SOURCE EXCERPT:
-.-.-

Multi-task learning: weight selection for combining loss functions


I have two tasks in my model- regression and classification (2 heads). I’m using both MSE and CE loss respectively.
As for now, I am combining the losses linearly: combined_loss = mse_loss+ce_loss,
and then doing: combined_loss.backward()

The main problem is that the scaling of the 2 losses is really different, and the MSE’a range is bigger than the CE’s range. The MSE can be between 60-140 (depends on the dataset) while the CE is between 0.2-0.6. Therefore the CE doesn’t really effect on the combined loss.

How can I scale the 2 losses in the most automated way? without doing grid search on different hyper parameters for weights?


Hi Almog!

There is a proposed scheme for training the relative weights of the per-task
losses when training a multi-task model. (I think I saw this discussed in a
previous thread on this forum, but I couldn’t find it.) I haven’t ever tried it,
but it looks sensible to me, and I imagine that it would work.

Here is a pytorch implementation and the reference it is based on:


K. Frank

1 Like

Hi Frank,
Thank you!

I have tried this solution, I am not sure if it improved the performance more than a linear combination of the two losses. Looks like the model performance remained similar.

I would appreciate more solutions to try please

-.-.-

Reproduce word for word everything in the forum thread on weighting multi-task losses from "How can I scale" down to "it would work.".

-.-.-

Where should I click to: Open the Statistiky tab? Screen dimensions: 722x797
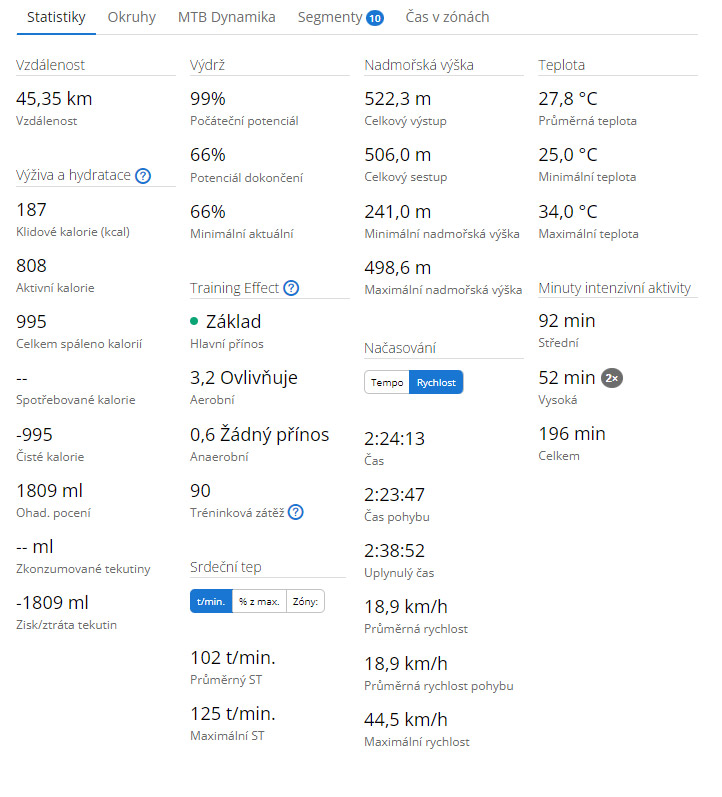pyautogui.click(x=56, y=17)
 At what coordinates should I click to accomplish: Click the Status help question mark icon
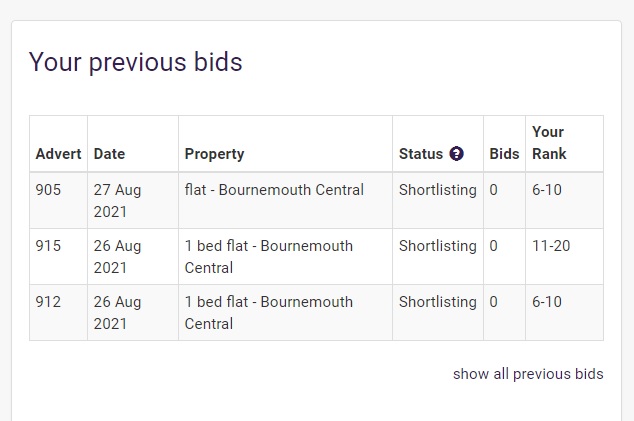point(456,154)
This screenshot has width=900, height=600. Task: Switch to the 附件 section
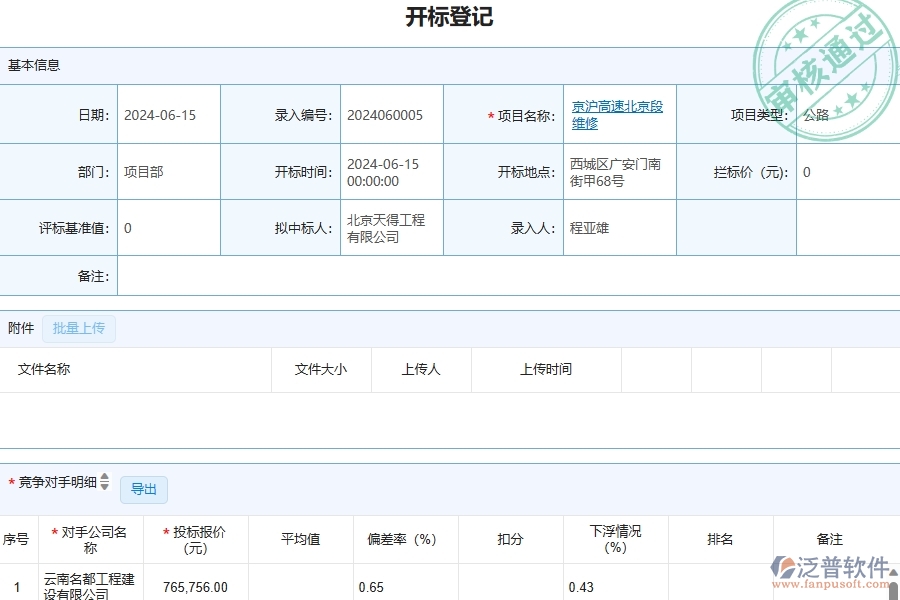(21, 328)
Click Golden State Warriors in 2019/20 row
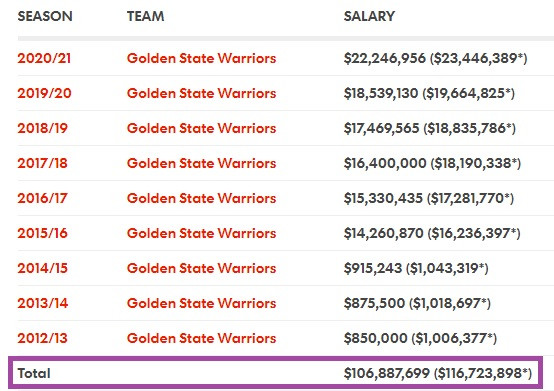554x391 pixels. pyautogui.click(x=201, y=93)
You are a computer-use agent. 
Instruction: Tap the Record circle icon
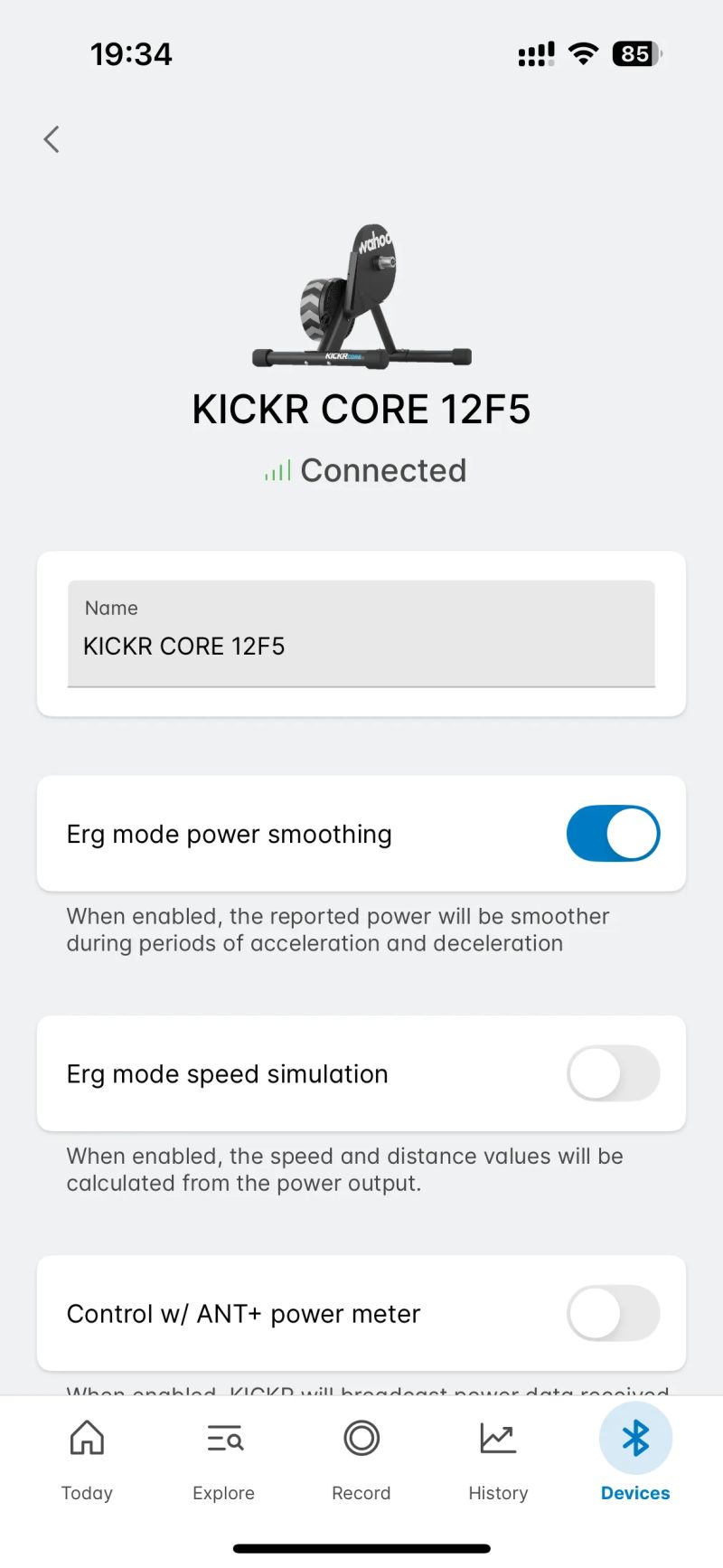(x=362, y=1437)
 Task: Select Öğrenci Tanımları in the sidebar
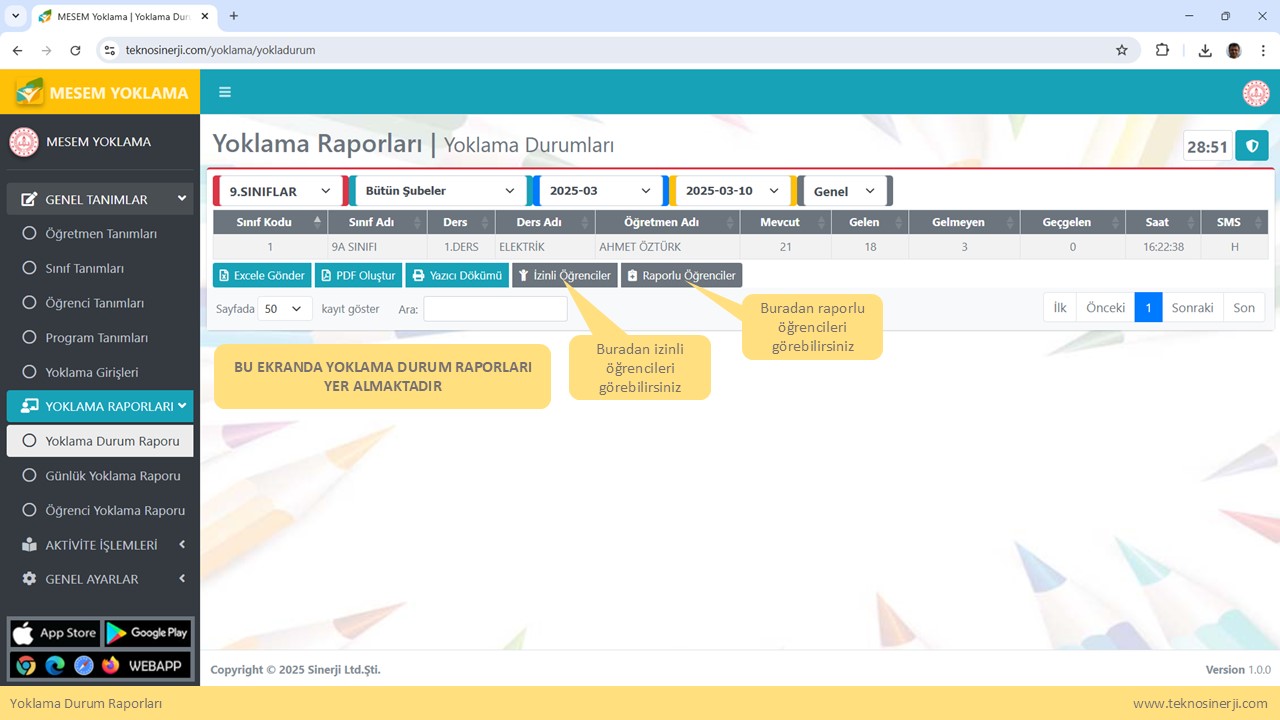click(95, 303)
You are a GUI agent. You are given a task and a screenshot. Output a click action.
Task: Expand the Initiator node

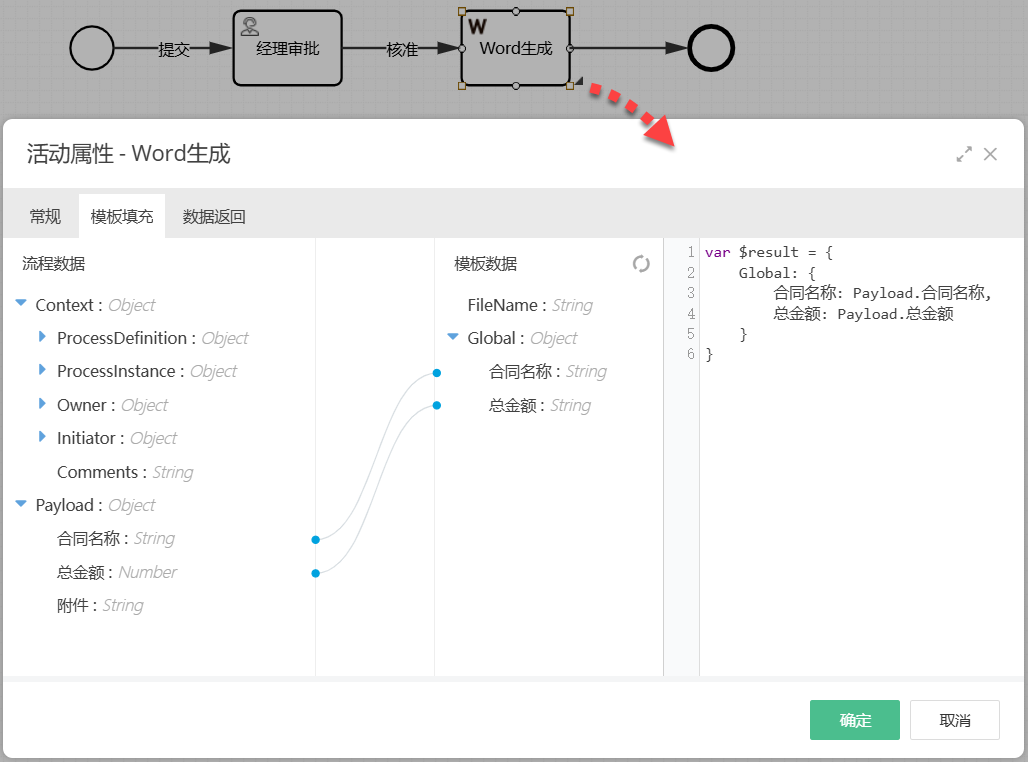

-.-.-

FINAL RESULT:
How can I scale the 2 losses in the most automated way? without doing grid search on different hyper parameters for weights?


Hi Almog!

There is a proposed scheme for training the relative weights of the per-task
losses when training a multi-task model. (I think I saw this discussed in a
previous thread on this forum, but I couldn’t find it.) I haven’t ever tried it,
but it looks sensible to me, and I imagine that it would work.